In both examples (fertility and school integration) \(LM_{\varvec{\mathcal {H}}}\) suggests rejecting the null hypothesis of absence of unobserved confounding. In such cases, estimates of the parameters of interest (ATE and mean predicted probability) are obtained by using bivariate probit models. If we were not to reject the null hypothesis then we would estimate the quantities of interest by using univariate models, hence avoiding the use of a simultaneous estimation approach.

Following a reviewer’s suggestion, for both case studies, we obtained \(p\) values using \(LM_{\varvec{\mathcal {H}}}\) based on a parametric specification of the model equations (i.e., the continuous covariates were assumed to have a linear impact). The values were 0.12 and 0.03 for the fertility and school integration studies, respectively. In the first case, the conclusion would be that there is not an issue of endogeneity, which is not consistent with the results reported in this section as well as in the literature on this topic.

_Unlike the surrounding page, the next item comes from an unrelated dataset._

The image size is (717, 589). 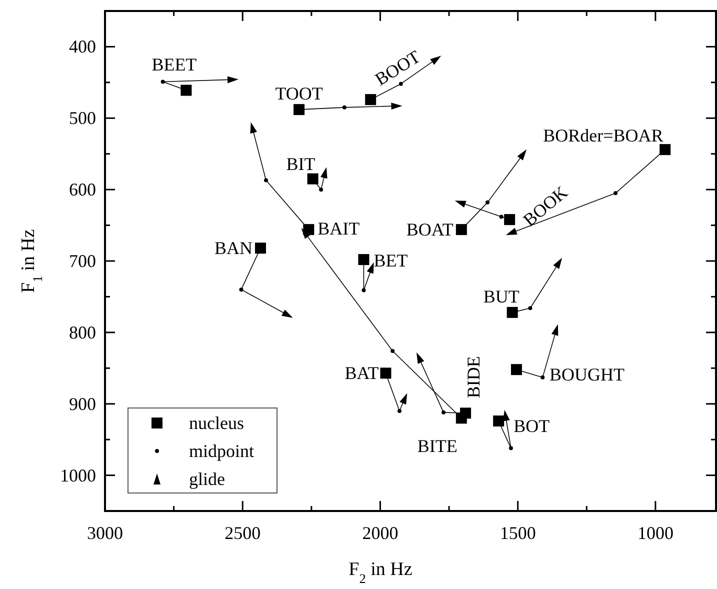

In the second case, conclusions would not be altered. In general, we recommend using a model specification that reduces the risk of functional form misspecification which may have a detrimental impact on the reliability of the test.

6 Discussion

We extended \(LM\) and \(\mathcal {W}\) type tests for the hypothesis of absence of unobserved confounding to the context of semiparametric recursive and sample selection bivariate probit models. The finite sample size performance of the tests was examined via a Monte Carlo study under several scenarios: correct model specification, distributional and functional misspecification, with and without an ER. The results allowed us to derive some guidelines which may be important for empirical applications. First, under correct model specification, \(LM\) based on \(-\varvec{\mathcal {H}}\) (the observed information) performs well, whereas the statistics based on \(\varvec{\mathcal {I}}\) (the expected information) are characterized by zero and very high rejection frequencies, suggesting these tests should not to be used for empirical analysis. Second, \(LM\) performs satisfactorily only when the ER holds. Third, the availability of a valid instrument can alleviate but not eliminate the detrimental effect that model misspecification has on the empirical performance of the test.

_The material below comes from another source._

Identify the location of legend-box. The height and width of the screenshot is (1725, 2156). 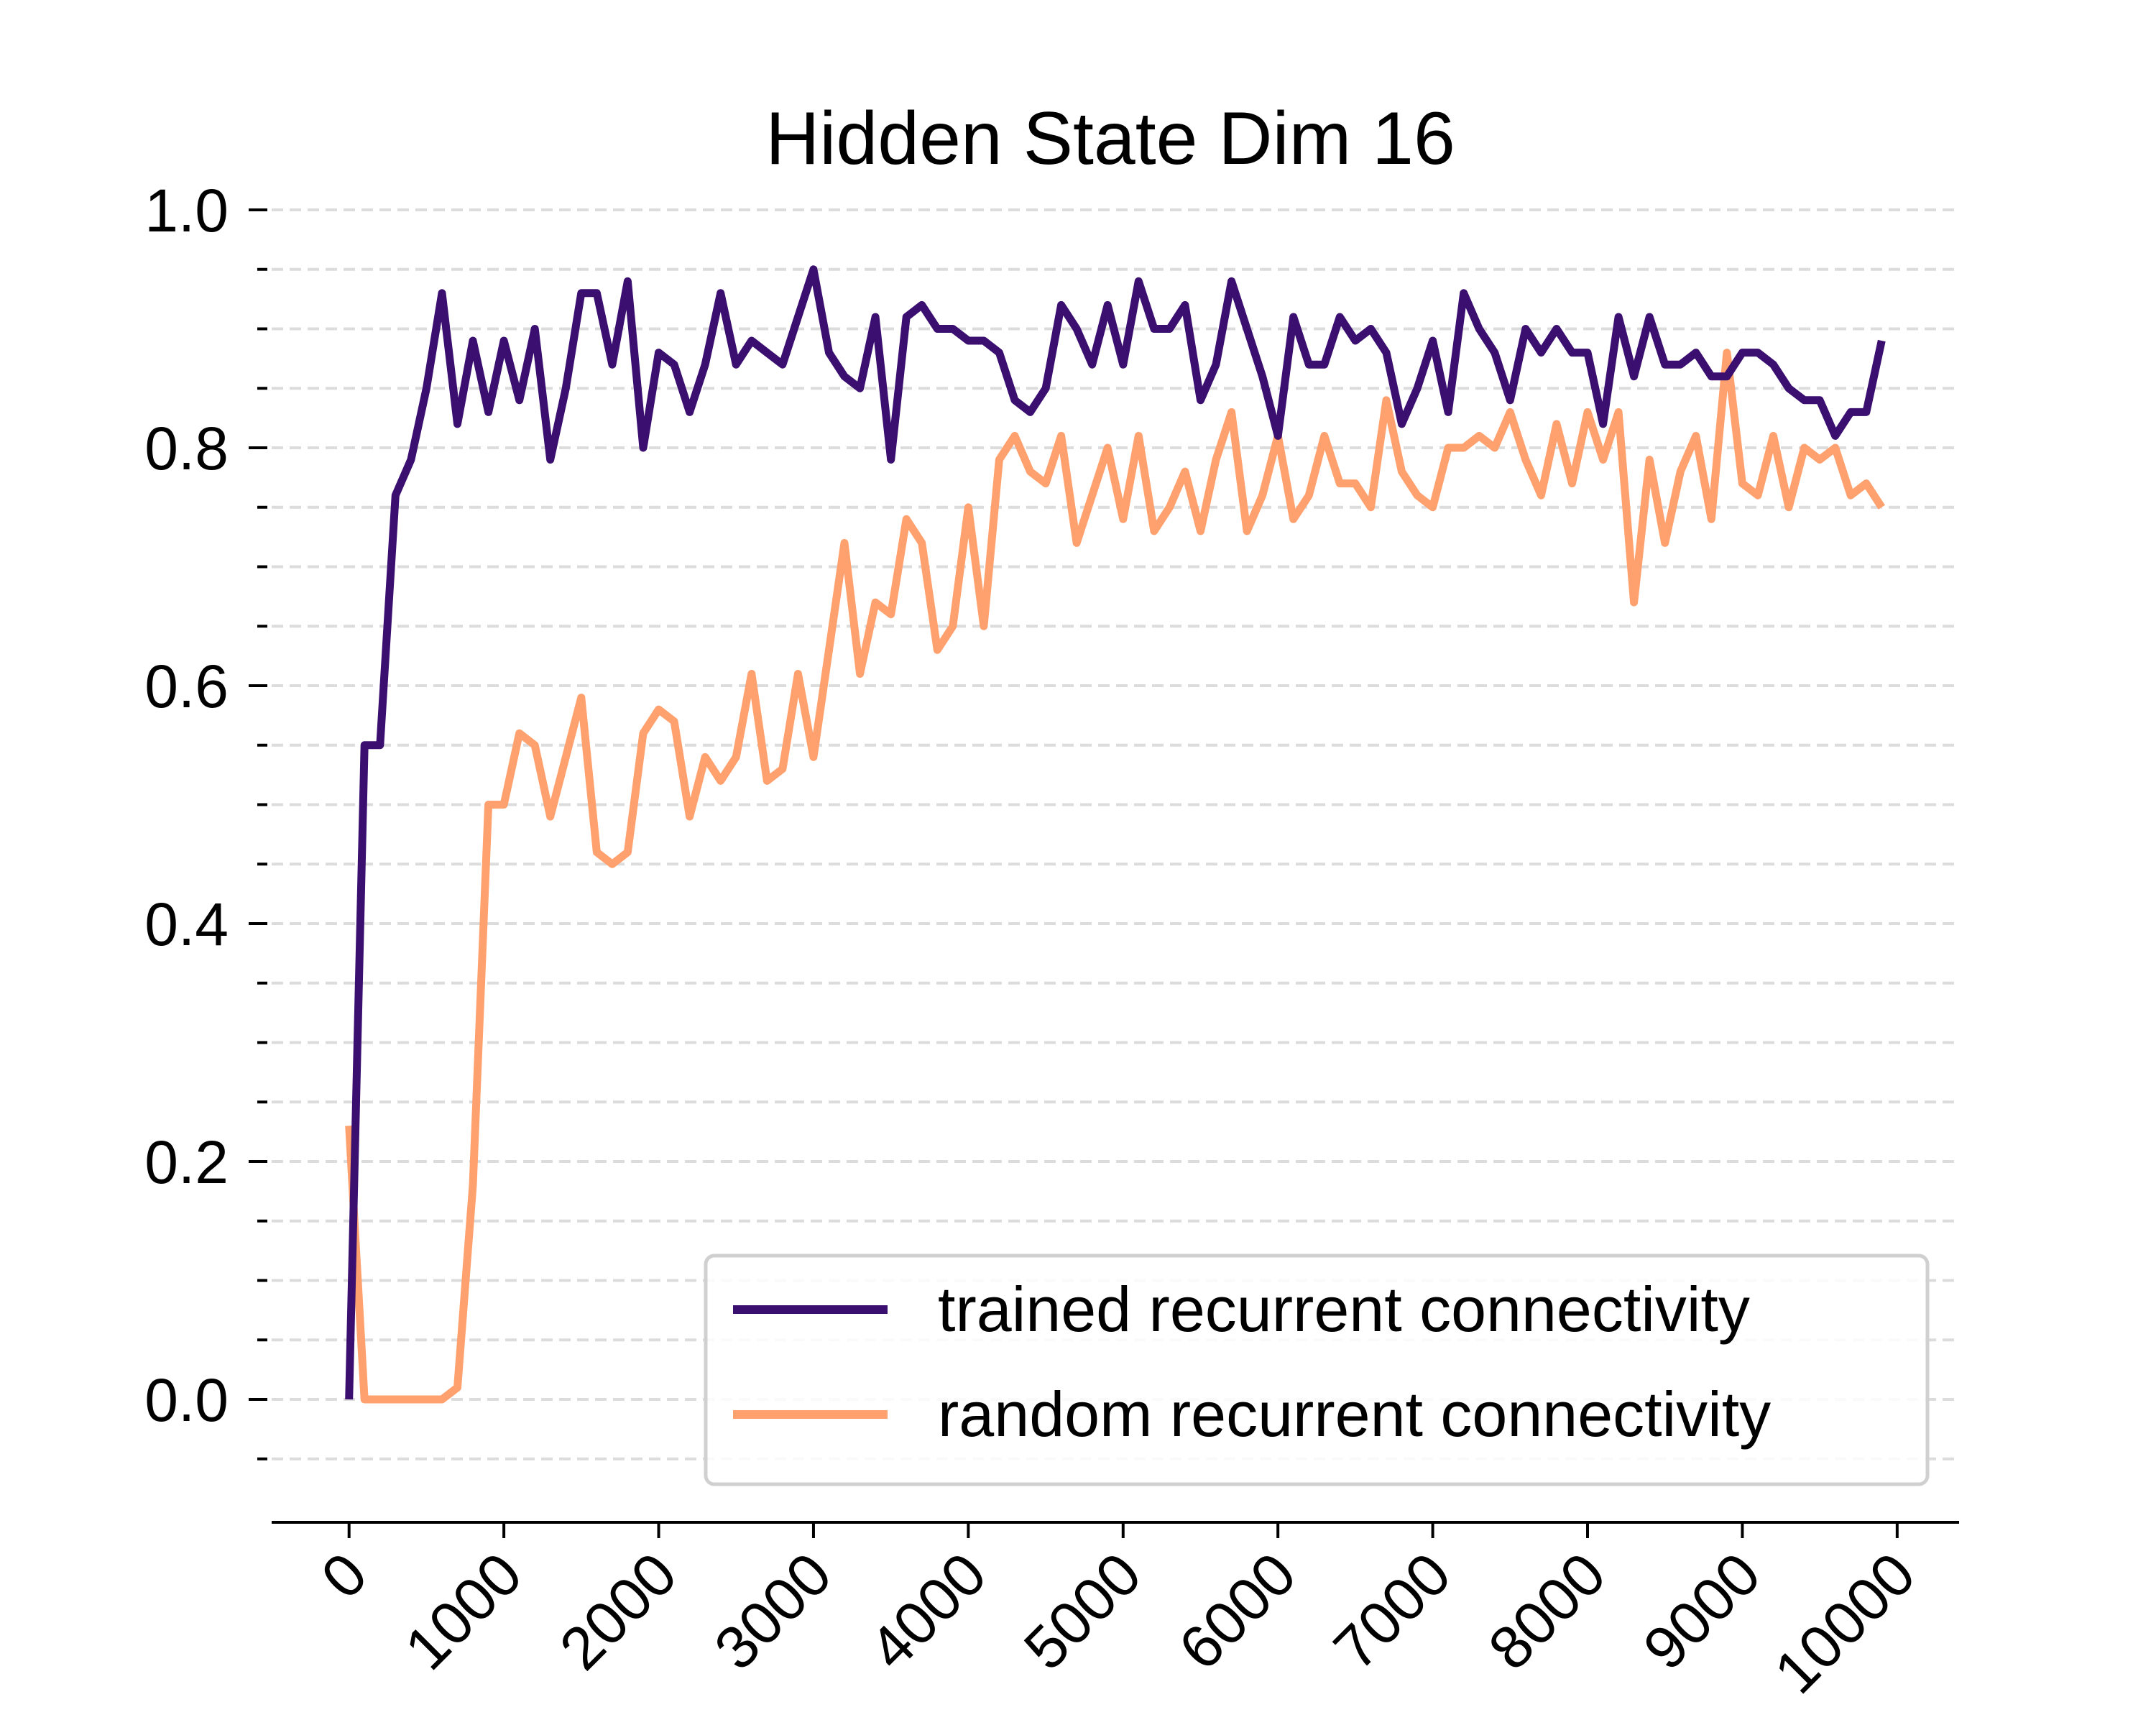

The good performance of \(LM_{\varvec{\mathcal {H}}}\) should be particularly attractive to practitioners wishing to test the null hypothesis of absence of unobserved confounding while avoiding simultaneous estimation. This implies that simultaneous estimation will be employed only if unobserved confounding is detected.

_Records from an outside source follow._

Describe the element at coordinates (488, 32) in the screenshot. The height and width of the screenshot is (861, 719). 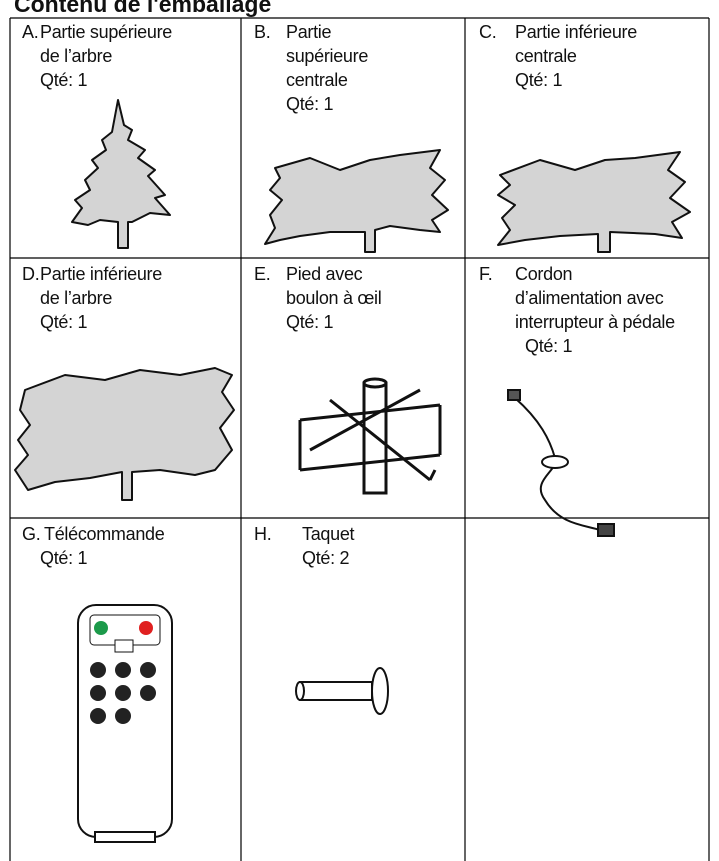
I see `item-letter: C.` at that location.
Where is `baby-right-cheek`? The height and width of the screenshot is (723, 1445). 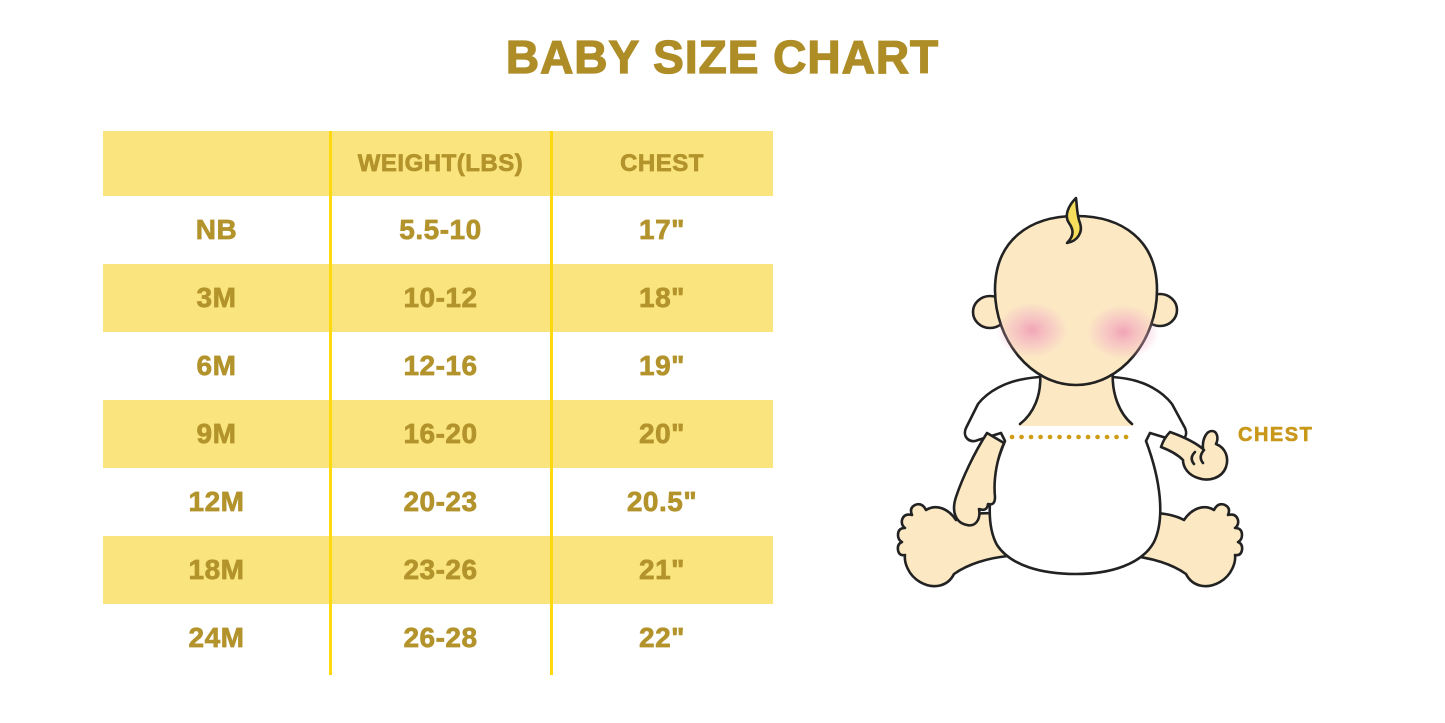 baby-right-cheek is located at coordinates (1123, 332).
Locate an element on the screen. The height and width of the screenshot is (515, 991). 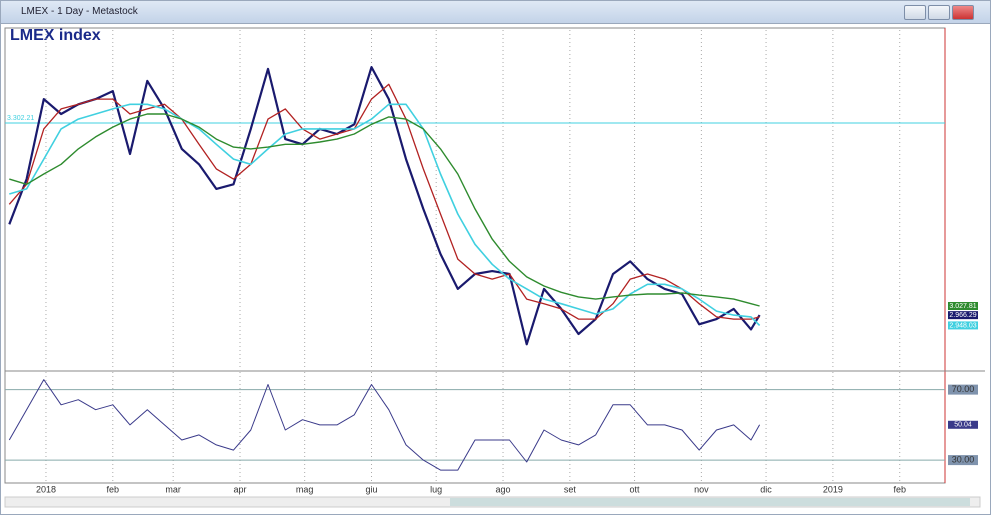
x-tick-label: mar is located at coordinates (173, 489).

The \(LM\) statistic presented here can in principle be generalized to any other model which controls for endogeneity or non-random sample selection. Examples are copula or count data endogenous and non-random sample selection models (Bratti and Miranda 2011; Winkelmann 2011; Zimmer and Trivedi 2006; Smith 2003). More generally, this test could be extended to any other context where there is a system of equations and testing their independence is important (Kiefer 1982; Yee and Wild 1996).